About real virtual interfaces on a Debian with VPNServer

Post your questions about SoftEther VPN software here. Please answer questions if you can afford.
Post Reply
jerume
Posts: 11
Joined: Fri Dec 06, 2013 12:05 pm

About real virtual interfaces on a Debian with VPNServer

Post by jerume » Mon Dec 09, 2013 3:09 pm

Hello,

I have planned to switch from OpenVPN to Softher, on 2 debian servers, in order to get better performance between a site in the USA and a site in UK (1Gbit/s L3 fiber line). Thus I have setup successfully a LAN to LAN using L3 IP Routing. Thanks the devs & for the open source world ;)

The VPN stream seems ok as a "cascade" has been successfully established. I can ping and access (via ssh for exemple) my client machines located in one site from the other, through the soft ether VPN TCP stream.

But from the VPN server itself I can't ping the virtual interfaces of the virtual switch (located on its own). Is that normal? ( This is the question which have motivated this post ).

Note that i don't see this virtual switch interfaces with an "ifconfig" command, so i would like to say yes :) If yes, is there a way to bring up a "real" virtual interface on the Debian VPN Server? Could it be useful in some cases or did I miss something ?

Because in my case, I think it makes impossible to setup few special ip route that i have on the Debians.
For example i can't reach from the USA another site in UK though the VPN stream, even if I can reach this "other site in UK" from the VPN server itself :)

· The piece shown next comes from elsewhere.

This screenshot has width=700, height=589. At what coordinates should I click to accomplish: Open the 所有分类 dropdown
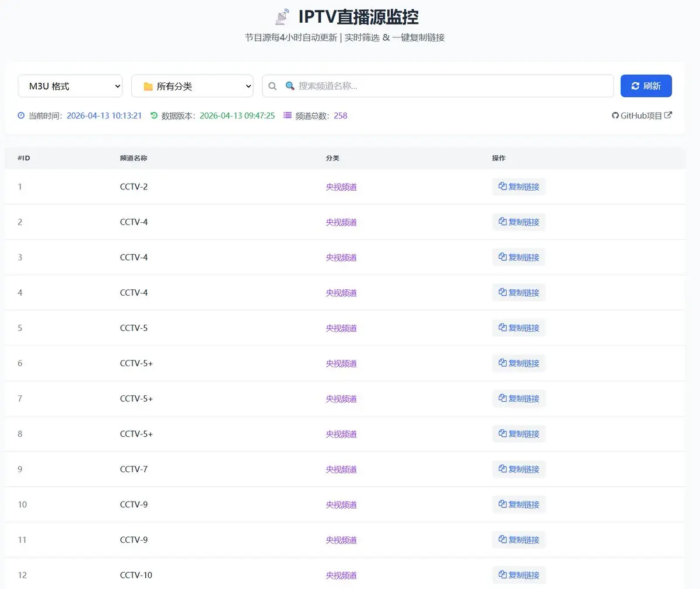click(x=193, y=85)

This other site in UK is :
-> On a different subnet than the main UK site which host the VPN server;
-> So on an different subnet than the virtual interface ip address related to the UK HUB on the virtual switch;
-> Well accessible by the debian VPN server itself through the locally configured route for this special subnet.

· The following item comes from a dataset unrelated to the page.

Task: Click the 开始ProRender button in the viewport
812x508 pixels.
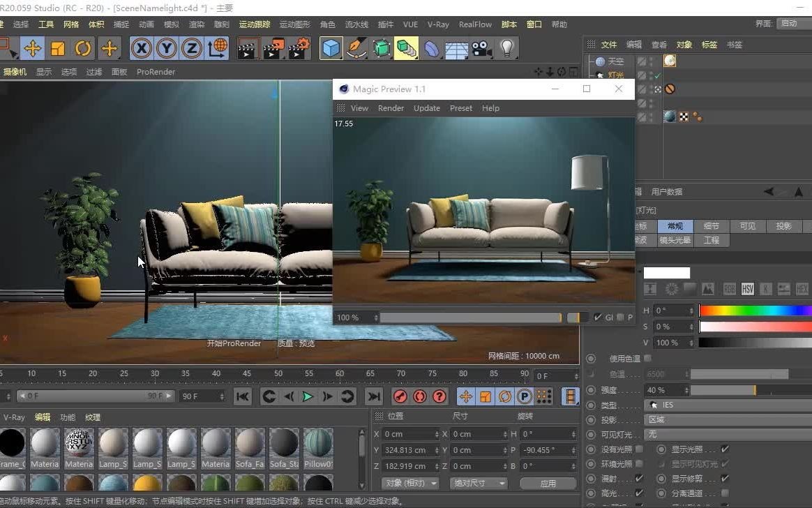Action: click(233, 343)
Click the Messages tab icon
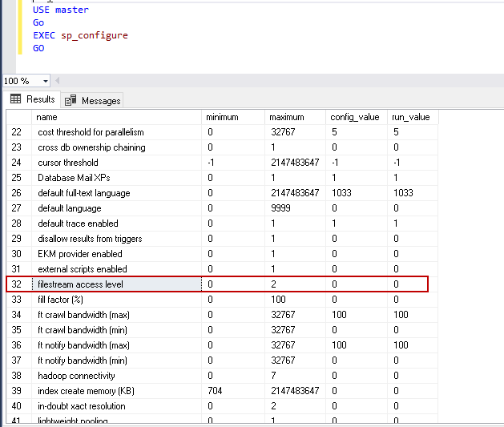Screen dimensions: 504x427 tap(71, 100)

I think that the Server "Debian SoftEther VPNServer", as it can't reach the virtual router ip interface related to UK HUB ( which doesn't exist as an ifconfig command shows ), can't route back the traffic which come from a different subnet that its eth0 card and thus its virtual interface on its virtual switches (UK HUB).

Regards,

NB : I have deleted the 2 last post on the same subjects, as I have improved and thus reduced the explanations. I sincerly apologize if somebody started to read/answer them.

inten
Posts: 370
Joined: Fri Oct 18, 2013 8:15 am
Location: All around the world
Contact:

Re: About real virtual interfaces on a Debian with VPNServer

Post by inten » Tue Dec 10, 2013 2:03 am

Hi.

As you may know there are two ways to connect networks:

1. L2 Bridge http://www.softether.org/4-docs/1-manua ... L2_Bridge)
2. L3 Routing http://www.softether.org/4-docs/1-manua ... P_Routing)

Why did you choose L3?

And, yes, this is normal you do not see any virtual interfaces with L3. You can see TAP interface if you switch to L2 scheme.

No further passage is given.